Mais un éclairage tout aussi essentiel des sciences du sport et de l’éducation physique est donné par l’analyse du couple Marey-Demeny qui réalise l’alliance du savant et du gymnaste, de l’homme de science et de l’homme de terrain, de l’ingénieur physiologiste et du théoricien de l’éducation physique. Cette association qui oppose différentes formes de déterminisme (la physiologie dicte ses lois à la pratique et la pratique offre à la physiologie de nouveaux espaces à explorer) et visions de la réalité, s’avère également source d’inventivité liée au besoin d’harmoniser la science physiologique, la science sociale, la science éducative et la science politique.
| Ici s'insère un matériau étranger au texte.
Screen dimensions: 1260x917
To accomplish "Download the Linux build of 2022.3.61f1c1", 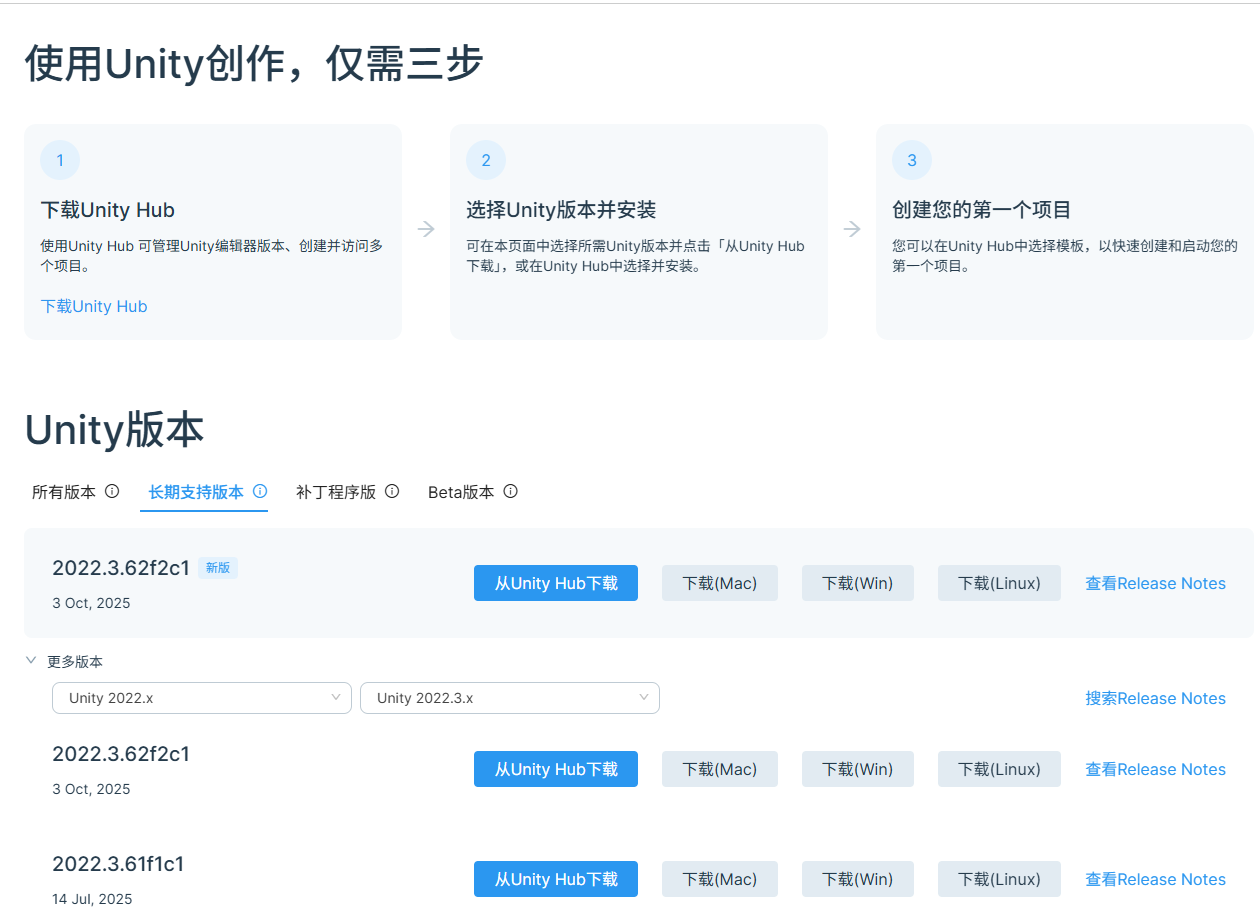I will point(999,878).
C. Pociello écrit de très belles pages concernant les relations entre science et éducation physique, le passage de la physiologie à la pédagogie et de la mécanique à l’éducation du mouvement. Il montre comment le mouvement continu, complet et arrondi, tout en se conformant aux lois naturelles, représente une solution de compatibilité entre l’économie et l’harmonie, l’efficacité et l’esthétique (contrairement aux idées reçues qui lient le beau à l’inutilité). G. Demeny, l’auteur de Mécanisme et éducation du mouvement – qui fut pendant longtemps un manuel de base en éducation physique - trouve dans l’esthétisation et la naturalisation le moyen de défendre son propre secteur : celui du praticien. Cependant, il ne peut pas s’empêcher d’opérer des glissements entre les lois scientifiques qui régissent les gestes efficaces et les prescriptions éducatives qui relèvent aussi de systèmes normatifs.
Comme dans tout couple fondé sur des relations de pouvoir déséquilibrées, des conflits se nouent avec la volonté d’émancipation de la personne dominée. Demeny, que Marey considère comme son ouvrier, fait preuve d’indépendance en entrant dans la logique industrielle, irritant en même temps le « Maître » qui a du mal à accepter de voir une production lui échapper. Ces relations sont éclairées par les ressorts de la personnalité, en particulier, celle de Marey qui est présenté comme l’inventeur de multiples instruments et appareils de mesure ayant aussi tendance à instrumentaliser ses collaborateurs. C. Pociello étend la thèse des déterminants psychologiques de l’aventure à l’invention scientifique. Cette aventure intellectuelle relève d’une quête des origines que l’analyse des points communs entre Marey et Léonard de Vinci permet de rapporter à une homosexualité refoulée. Il s’agit d’une hypothèse, mais qui s’inscrit dans le cadre d’une explication de la production scientifique en termes d’articulation de facteurs de différents niveaux.
Avec l’entrée de l’histoire des sciences dans le cursus de formation en STAPS, le livre de C. Pociello apparaît incontournable. Dans la mesure où il traite des fondements de notre discipline, il montre aussi aux chercheurs les leçons que l’ont peut tirer du passé, en particulier, l’intérêt de renouer avec la recherche de convergences.